═════ WORKING DATA
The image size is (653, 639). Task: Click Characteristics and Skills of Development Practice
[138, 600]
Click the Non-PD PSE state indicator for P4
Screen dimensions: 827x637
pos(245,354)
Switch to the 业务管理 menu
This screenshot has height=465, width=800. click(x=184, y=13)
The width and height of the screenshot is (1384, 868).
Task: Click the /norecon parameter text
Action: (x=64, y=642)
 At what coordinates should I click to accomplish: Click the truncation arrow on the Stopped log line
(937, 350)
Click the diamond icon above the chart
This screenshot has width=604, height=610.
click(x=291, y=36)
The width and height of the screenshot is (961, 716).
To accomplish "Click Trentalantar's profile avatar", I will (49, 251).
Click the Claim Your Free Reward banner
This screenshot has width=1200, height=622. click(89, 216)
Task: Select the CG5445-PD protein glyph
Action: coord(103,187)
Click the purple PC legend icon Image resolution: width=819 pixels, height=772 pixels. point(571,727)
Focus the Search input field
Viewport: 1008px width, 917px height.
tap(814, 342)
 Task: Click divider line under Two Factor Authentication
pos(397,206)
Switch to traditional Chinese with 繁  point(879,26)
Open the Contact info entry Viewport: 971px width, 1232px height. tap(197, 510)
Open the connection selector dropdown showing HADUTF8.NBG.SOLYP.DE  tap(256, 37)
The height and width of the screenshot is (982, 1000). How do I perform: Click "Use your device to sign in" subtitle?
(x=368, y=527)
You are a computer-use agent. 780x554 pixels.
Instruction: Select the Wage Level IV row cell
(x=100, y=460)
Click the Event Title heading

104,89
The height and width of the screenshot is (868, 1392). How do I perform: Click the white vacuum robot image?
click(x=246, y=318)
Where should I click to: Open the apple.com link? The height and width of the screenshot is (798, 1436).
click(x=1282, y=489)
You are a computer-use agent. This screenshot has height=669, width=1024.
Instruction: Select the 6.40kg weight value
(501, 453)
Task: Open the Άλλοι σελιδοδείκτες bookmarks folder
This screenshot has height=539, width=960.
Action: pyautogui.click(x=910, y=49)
══════════
* **DIRECTIONS FOR THIS TASK**: Could you output the lines above, exactly as written, from the one containing "The width and height of the screenshot is (961, 716)." through the last, with both ends included and no others?

* **EXERCISE OUTPUT**:
The width and height of the screenshot is (961, 716).
To accomplish "Click Trentalantar's profile avatar", I will (49, 251).
Click the Claim Your Free Reward banner
This screenshot has width=1200, height=622. click(89, 216)
Task: Select the CG5445-PD protein glyph
Action: coord(103,187)
Click the purple PC legend icon Image resolution: width=819 pixels, height=772 pixels. point(571,727)
Focus the Search input field
Viewport: 1008px width, 917px height.
tap(814, 342)
 Task: Click divider line under Two Factor Authentication
pos(397,206)
Switch to traditional Chinese with 繁  point(879,26)
Open the Contact info entry Viewport: 971px width, 1232px height. tap(197, 510)
Open the connection selector dropdown showing HADUTF8.NBG.SOLYP.DE  tap(256, 37)
The height and width of the screenshot is (982, 1000). How do I perform: Click "Use your device to sign in" subtitle?
(x=368, y=527)
You are a computer-use agent. 780x554 pixels.
Instruction: Select the Wage Level IV row cell
(x=100, y=460)
Click the Event Title heading

104,89
The height and width of the screenshot is (868, 1392). How do I perform: Click the white vacuum robot image?
click(x=246, y=318)
Where should I click to: Open the apple.com link? The height and width of the screenshot is (798, 1436).
click(x=1282, y=489)
You are a computer-use agent. This screenshot has height=669, width=1024.
Instruction: Select the 6.40kg weight value
(501, 453)
Task: Open the Άλλοι σελιδοδείκτες bookmarks folder
This screenshot has height=539, width=960.
Action: pyautogui.click(x=910, y=49)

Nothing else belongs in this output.